* The problem
Copy out the article on the film Udumbara below word for word, in full.

* Reading text
Udumbara () is a 2018 Sri Lankan Sinhalese sports drama film directed by K.S Chammanthraj and produced by MTV Channel as a Sirasa Movie. It stars Jackson Anthony Harshi Rasanga and a newcomer Nadeeshani in lead roles along with Sarath Kothalawala and Janaka Kumbukage. Music composed by Dhina. Member of Parliament Hon. Hirunika Premachandra made her acting debut. It is the 1314th Sri Lankan film in the Sinhalese cinema.

Plot
Ananda, a sports coach in a rural village school, has become addicted to alcohol due to losing both his wife and his only son in a car accident. He then discovers a running prodigy named Udumbara in the local village school. Becoming interested in Udumbara's talent, Ananda successfully gives up drinking and sets about developing Udumbara's talent. Meanwhile, the court case against the driver of the car which killed Ananda's wife and son progresses, and the accused's sister meets Udumbara. The sister of the accused, known in the story as Mrs. Shanika, turns out to be a coach of some renown, and she, alongside Ananda, train Udumbara. Under their tutelage, Udumbara ends up winning the national championship. The story then progresses to Udumbara's victory in the international stage.

* Given data
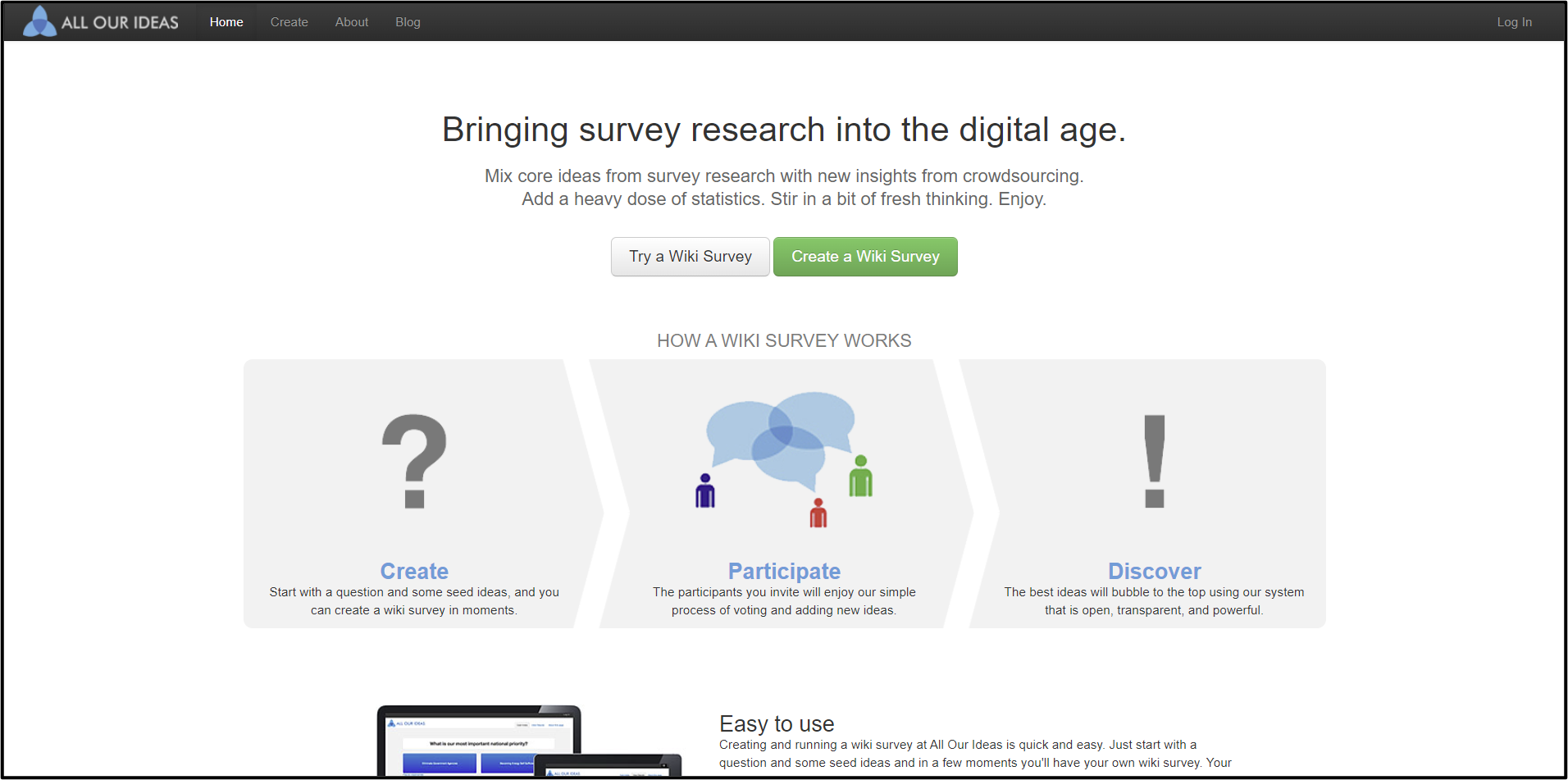Image resolution: width=1568 pixels, height=780 pixels.
Task: Click the Create heading in the workflow section
Action: pos(413,571)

* Output below
Udumbara () is a 2018 Sri Lankan Sinhalese sports drama film directed by K.S Chammanthraj and produced by MTV Channel as a Sirasa Movie. It stars Jackson Anthony Harshi Rasanga and a newcomer Nadeeshani in lead roles along with Sarath Kothalawala and Janaka Kumbukage. Music composed by Dhina. Member of Parliament Hon. Hirunika Premachandra made her acting debut. It is the 1314th Sri Lankan film in the Sinhalese cinema.

Plot
Ananda, a sports coach in a rural village school, has become addicted to alcohol due to losing both his wife and his only son in a car accident. He then discovers a running prodigy named Udumbara in the local village school. Becoming interested in Udumbara's talent, Ananda successfully gives up drinking and sets about developing Udumbara's talent. Meanwhile, the court case against the driver of the car which killed Ananda's wife and son progresses, and the accused's sister meets Udumbara. The sister of the accused, known in the story as Mrs. Shanika, turns out to be a coach of some renown, and she, alongside Ananda, train Udumbara. Under their tutelage, Udumbara ends up winning the national championship. The story then progresses to Udumbara's victory in the international stage.